Scaling Governance for AI

I keep hearing the same dismissal from technical leaders and executives when the topic of AI in the development cycle comes up. They point to issues with code quality, the introduction of security vulnerabilities, or logic that simply doesn’t hold up under pressure. They claim that because a Large Language Model currently performs like a junior developer, it is a fundamental liability that should be kept far away from production systems.

Let’s leave aside the issue of whether or not LLMs do perform like a junior developer. There’s a bigger issue with this view that I want to tackle. Namely that it’s a curious position to take in an industry that has been built on the backs of junior talent for forty years or more.

The Junior Developer Fallacy

Why have we suddenly decided that junior level output is a disqualifier for the enterprise?

In any other context, a cost-effective resource that produces code at a junior level is considered a massive win for scaling an organisation. We have never expected juniors to be perfect. In fact, we have always expected them to introduce bugs, misunderstand requirements, and occasionally break things.

We solved for this by building systems and process.

We adopted Test Driven Development (TDD) and Behaviour Driven Development (BDD) to validate that the code does exactly what we intended it to do before it is even written. We built automated CI/CD pipelines that integrated static analysis and security scanning as a non-negotiable standard. We mandated peer reviews and a suite of validation techniques to ensure that no matter who wrote the code, the systemic integrity of the product remained intact.

These processes were never about the person. They were about the contract between the business requirements and the final output.

If your current governance is robust enough to catch the mistakes of a human junior, it is robust enough to catch the mistakes of an AI. If you are afraid to let a machine contribute to your codebase, you are effectively admitting that your internal guardrails are not up to the job. You are admitting that you rely on the tribal knowledge of your seniors to catch errors rather than a repeatable, automated system.

The New Realities of Machine Output

However, that’s not to say that there are no issues. Looking at this with clear eyes means admitting that while the output may be junior today, the risks are entirely new. We cannot simply copy and paste our old management styles onto a machine and hope for the best.

The first issue is volume. A human junior might produce two pull requests a day. An AI can produce fifty or more. If your senior engineers are already the bottleneck in your delivery process, they will not be reviewing that code with the scrutiny it requires. They will be rubber-stamping it just to clear their queues. You are not increasing velocity in this scenario; you are just accelerating the rate at which you accumulate technical debt.

The second issue is the nature of the failure. A human junior makes mistakes born of ignorance and they usually ask questions when they are out of their depth. An AI makes mistakes born of statistics. It will confidently suggest a security library that does not exist or a logic flow that looks flawless but is structurally hollow. Our current testing suites are excellent at catching logic errors, but many organisations are not prepared for these types of high-fidelity hallucinations.

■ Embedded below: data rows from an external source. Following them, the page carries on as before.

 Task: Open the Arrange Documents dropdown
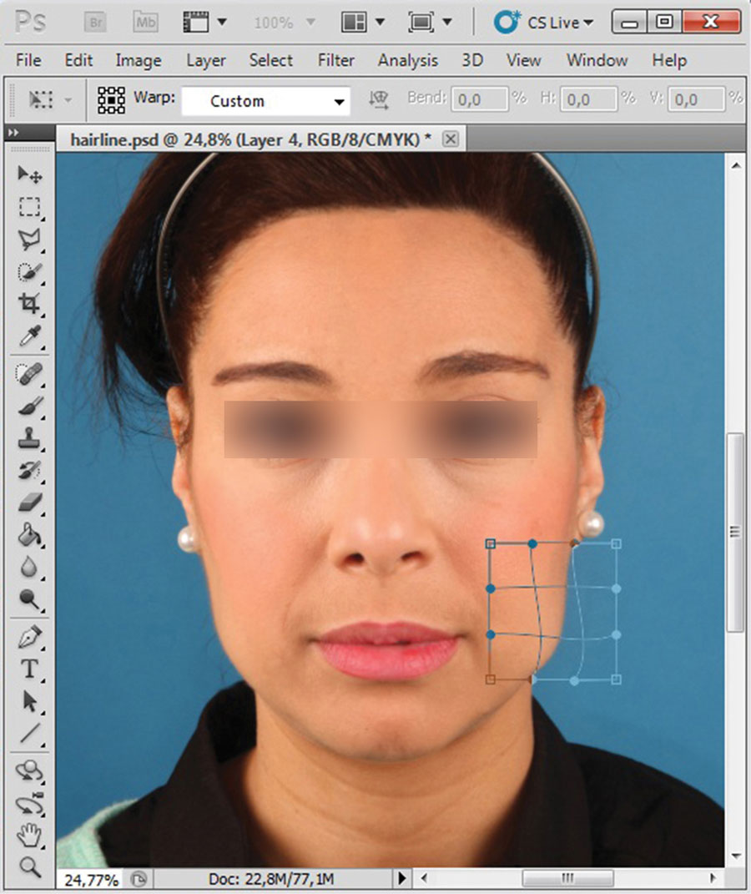(365, 23)
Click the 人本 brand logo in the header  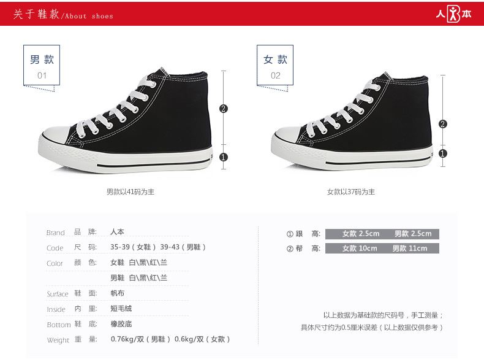(x=453, y=14)
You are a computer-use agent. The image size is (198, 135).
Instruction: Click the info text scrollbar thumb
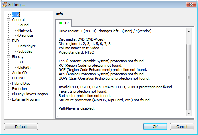189,77
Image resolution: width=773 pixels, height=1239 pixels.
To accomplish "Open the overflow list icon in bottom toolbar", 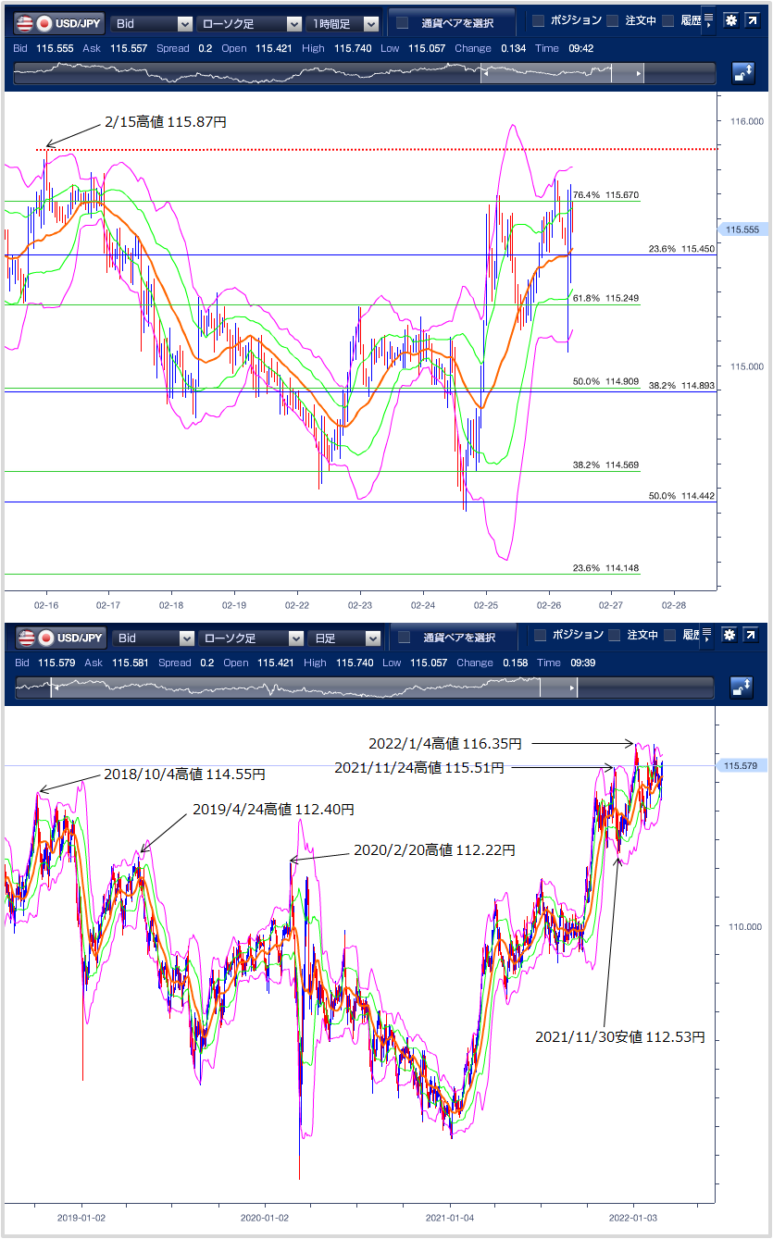I will click(708, 636).
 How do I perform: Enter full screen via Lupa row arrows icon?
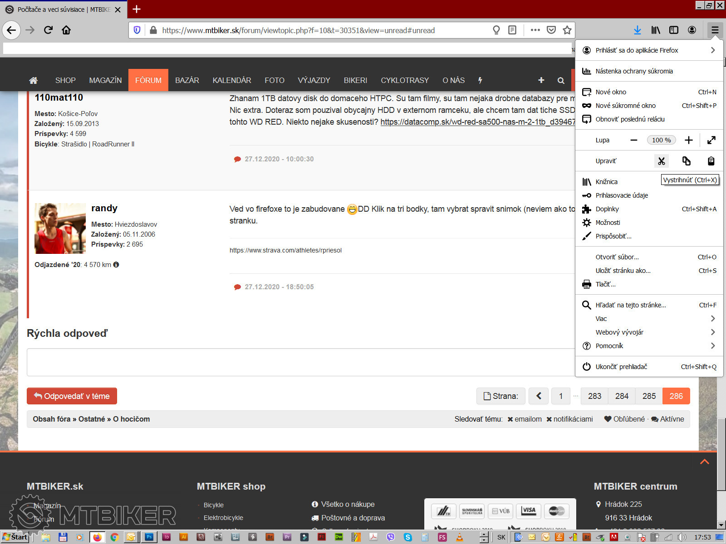[711, 140]
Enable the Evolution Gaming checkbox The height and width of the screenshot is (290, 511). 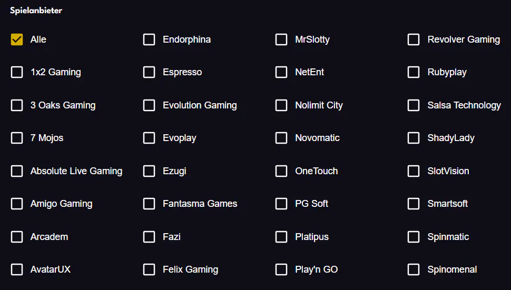149,105
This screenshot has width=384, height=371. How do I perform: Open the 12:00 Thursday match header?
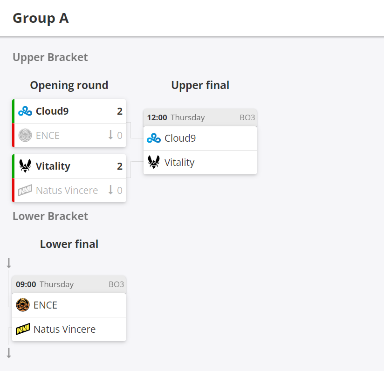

Finally, there is the long-term talent risk. Seniority is the collection of scars earned while debugging your own messes as a junior. If we use AI to automate away the junior role today, we are effectively eating our own seed corn. We risk a future where we have no one left who actually understands the foundational layers of the systems we are building.

Scalable Governance

The strategic play is not to wait for AI to become senior. The goal is to build a model of scalable governance now, while the technology is still in its infancy.

We must move away from the traditional model where a senior engineer manually checks the work of a junior. That does not scale. Scalable governance means moving toward automated verification and AI-assisted auditing.

This means using secondary, specialised AI agents specifically tasked with hunting for hallucinations, or implementing contract testing that ensures machine-generated code cannot even reach a human reviewer unless it has already proven it meets the security and functional requirement. We are effectively building a filter that handles the volume so the humans can focus on the strategic intent.

If your delivery pipeline cannot handle a tenfold increase in code volume while maintaining security, then your pipeline was already broken. The slow speed of human typing was simply masking the cracks in your quality control.

Stop blaming the tool for the lack of a system.

Your AI strategy should not be about the technology itself, but about building an engineering culture that is robust enough to survive it.